RECORDS TO USE START

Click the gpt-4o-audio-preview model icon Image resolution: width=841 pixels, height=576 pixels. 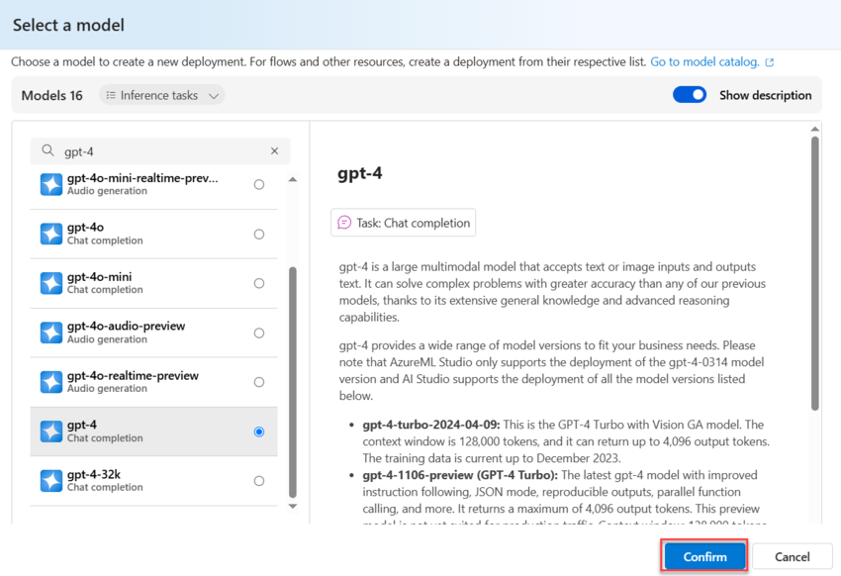coord(51,333)
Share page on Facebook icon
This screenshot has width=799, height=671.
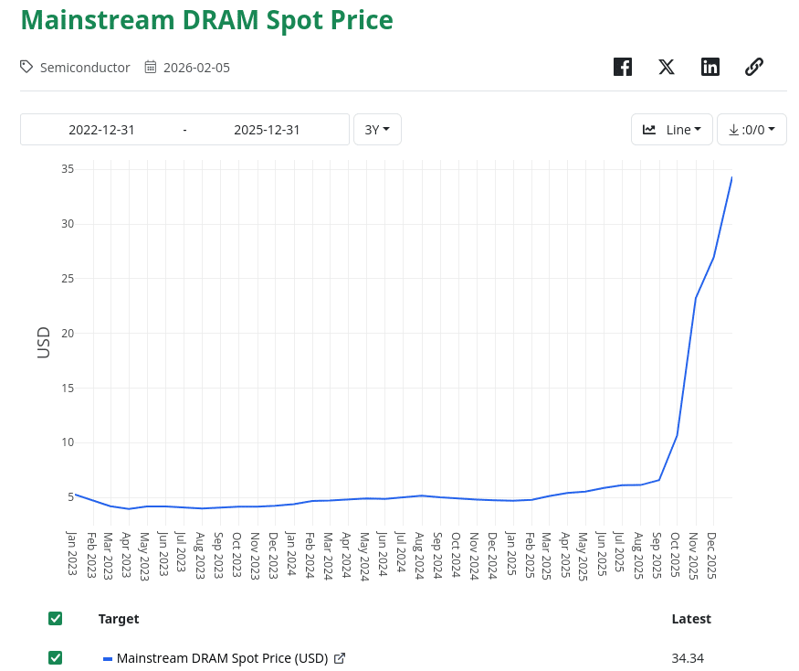pos(623,67)
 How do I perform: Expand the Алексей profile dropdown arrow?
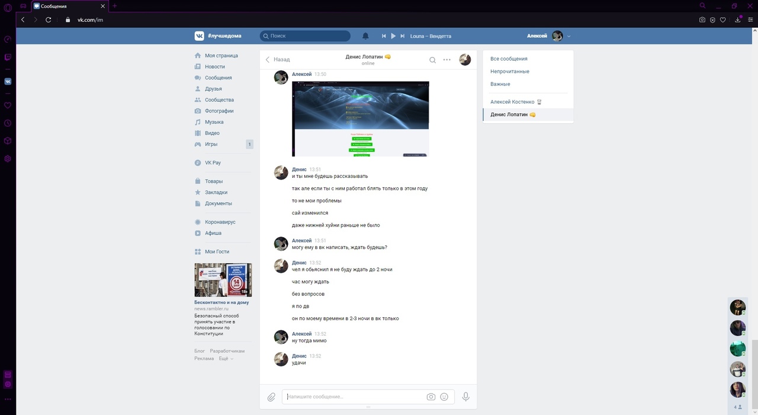569,36
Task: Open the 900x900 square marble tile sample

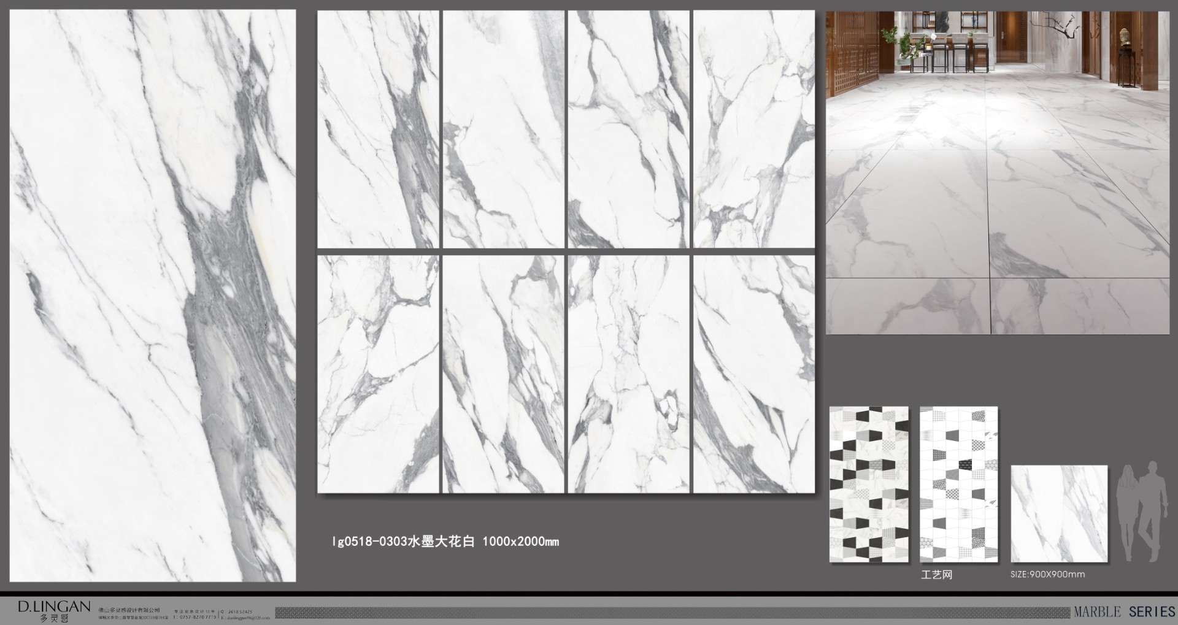Action: [x=1059, y=514]
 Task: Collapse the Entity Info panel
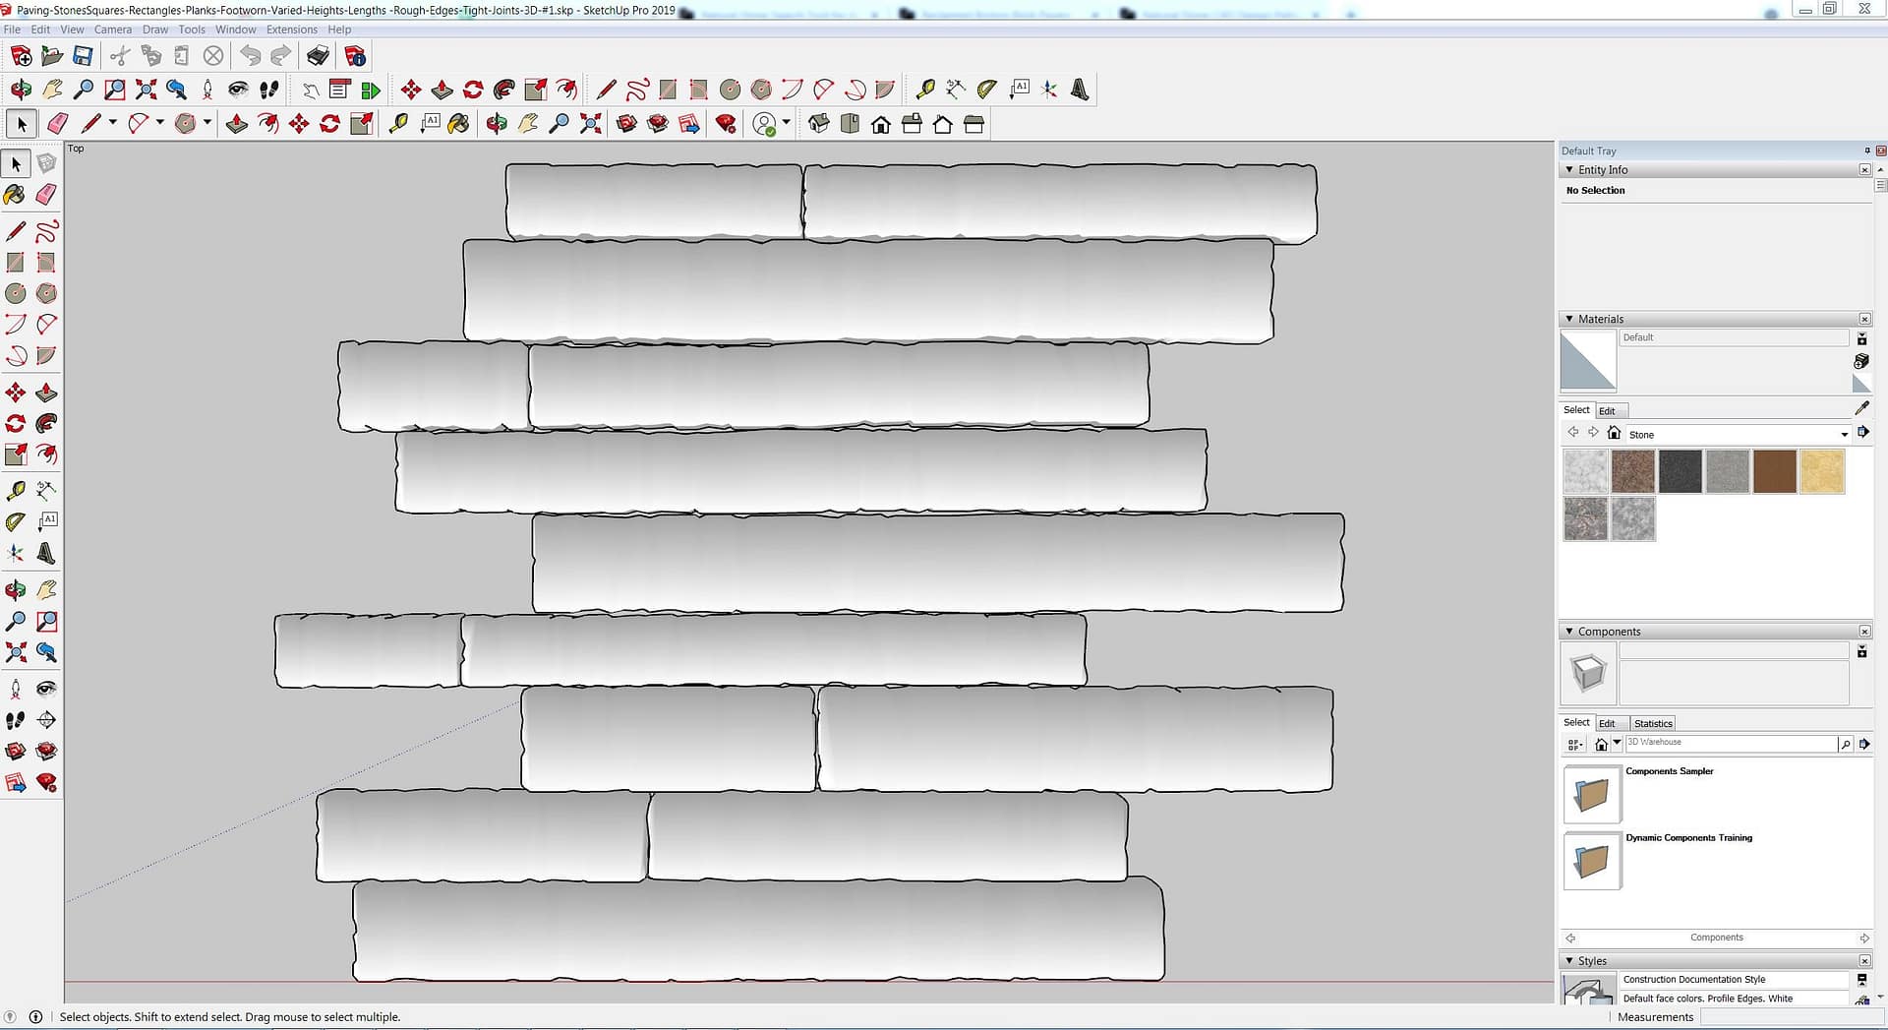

RECORDS TO USE END

Transcribe, please, the lines from the one holding "Task: Open the" to the final line of the material, both included, exactly and with no extra lines, and skip the pictures.

RESPONSE TO THE EXERCISE:
Task: Open the 900x900 square marble tile sample

Action: [x=1059, y=514]
 Task: Collapse the Entity Info panel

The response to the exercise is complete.